Here's what Billstein wrote: "It finally happened to me today -- you know, that thing that people who've 'been there,' very knowingly tell you will happen. They say that one day you will look in the mirror and be surprised that the person looking back at you looks older than you think of yourself."
It happened to Billstein on Sept. 1, 2014. "The old lady in the mirror has betrayed me," she said. "Today is the day that we don't match. She is older than I feel. It's strange, let me tell you."
"It was like a slap in the face," Billstein said, noting it didn't "hurt" as much as it was just "a huge surprise."
Billstein wasn't fishing for compliments when she posted it to Facebook; she wasn't asking people to assure her that she doesn't look her age (she doesn't). Sure she got a lot of that in comments, but that wasn't what she was reporting on her status update. What she was saying is that that day when we all eventually do age is real, is out there, is waiting for each and every one of us. It comes even when you feel younger than your years, even when you truly believe that age is just a number and that you are only as old as you feel -- all things that "they" say too.

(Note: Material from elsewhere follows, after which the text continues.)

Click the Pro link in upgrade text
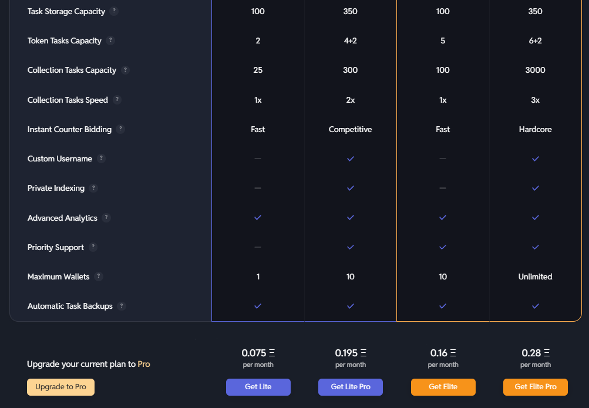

Billstein says she feels younger "mainly because I often act silly and playful, am active physically, and I spend time around lots of younger people." She does a ton of volunteer work, fosters rescue dogs, works at her church and the daughters' school, does therapy with kids on horseback, runs an adoption support group, serves on the boards of two non-profits, and runs a "Dining for Women" chapter, as well as a zillion other things. Oh yeah, and she has a husband and four kids to take care of and worry about.

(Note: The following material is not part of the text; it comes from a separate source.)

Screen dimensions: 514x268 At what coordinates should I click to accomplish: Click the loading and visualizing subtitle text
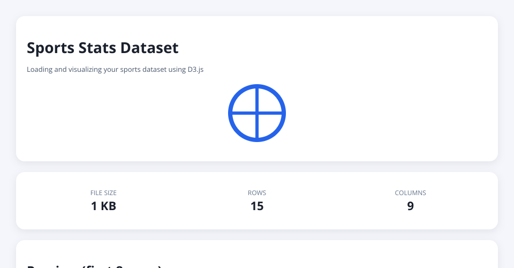point(115,70)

But still her mirror betrayed her. "I did a double take and then just felt resignation," she said. Aging of the physical body is caused by time -- no ifs, ands, or buts about it. Billstein did what we all do: She lightly pulled the skin back on her face to make it taut again and the sags and droops disappeared. "I liked what I saw better," she said, but even as her face quickly slipped back into place when she released it, she's not anywhere about to make changes through plastic surgery or Botox, she said.
And she added: "I do not hate that older lady in the mirror. I just don't feel like I am fully acquainted with her ... yet."